Horgos, Serbia: Europe's refugee crisis got ugly at 3.30pm on Wednesday on a hot, dusty road at the border of Serbia and Hungary.

On the Serbian side, hundreds of refugees pressed against metal barriers thrown across the border.

Thousands had been arriving by coach all day, some had been there for days, after Hungary closed the borders to all. Tents stretched back into the fields on either side and migrants lined the roads for kilometres around. A makeshift refugee camp was taking shape.

On the other side of the border, serried ranks of Hungarian riot police pushed back at the barriers with their shields.

Behind them water cannons on a truck swivelled threateningly. And between the shields, pepper spray cans were pointed at the crowd.

The mood was tense. A migrant with a loudhailer and a cheeky, pleading turn of phrase directed a stream-of-consciousness monologue at the Hungarian police lines.

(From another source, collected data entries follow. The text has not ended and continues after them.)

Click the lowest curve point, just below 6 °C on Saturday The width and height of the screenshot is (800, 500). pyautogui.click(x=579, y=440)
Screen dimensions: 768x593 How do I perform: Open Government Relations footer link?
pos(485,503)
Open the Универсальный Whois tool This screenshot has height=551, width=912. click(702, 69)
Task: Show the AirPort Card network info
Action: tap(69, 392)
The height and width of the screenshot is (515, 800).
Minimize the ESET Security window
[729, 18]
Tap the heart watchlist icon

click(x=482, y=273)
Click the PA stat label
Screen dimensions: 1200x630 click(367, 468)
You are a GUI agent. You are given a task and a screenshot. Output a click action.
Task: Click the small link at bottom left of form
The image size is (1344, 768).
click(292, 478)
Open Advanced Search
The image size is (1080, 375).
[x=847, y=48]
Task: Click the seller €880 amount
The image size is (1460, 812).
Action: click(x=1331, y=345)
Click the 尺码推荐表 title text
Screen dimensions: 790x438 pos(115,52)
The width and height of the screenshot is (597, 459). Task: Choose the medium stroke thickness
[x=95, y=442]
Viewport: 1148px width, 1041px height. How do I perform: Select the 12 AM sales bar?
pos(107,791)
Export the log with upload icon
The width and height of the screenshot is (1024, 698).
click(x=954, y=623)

"We love the country Hungary! These people they are suffering. The children. The women, everybody. The sick. Everybody. Not us. No problem!"

He led the crowd in a chant. "O-pen! O-pen! O-pen the door!"

Next to me, a few metres from the front line, Ali from Iraq held a makeshift sign saying, "Freedom of Movement".

"I think the police is very bad," he said.

His friend Appas said he was not scared but "we are excited. We love Merkel, Merkel will always help us and let us enter his country.

"Police, maybe if they don't let us cross, anything we will cross. We don't care. There is no way back to my country. I will keep looking. Freedom is expensive."

The price was about to get higher.

Two young men pushed their way through the throng to the barrier and flung water bottles at the riot police's shields, expressing their anger. Perhaps they were trying to provoke a reaction.

They got it.

Suddenly there was the hiss of pepper spray. Our eyes stinging, we fled back down the road. Women and children were crying, wiping their eyes.

I cannot be sure, but this may have been when the first tear gas canister was also shot over the border. There were more to come, aimed to push the crowd back down the road.

First a few, then more of the migrants decided to return fire. First they threw water bottles. Then apples, which had been distributed by charities back down the road. Then, oddly, corn on the cob.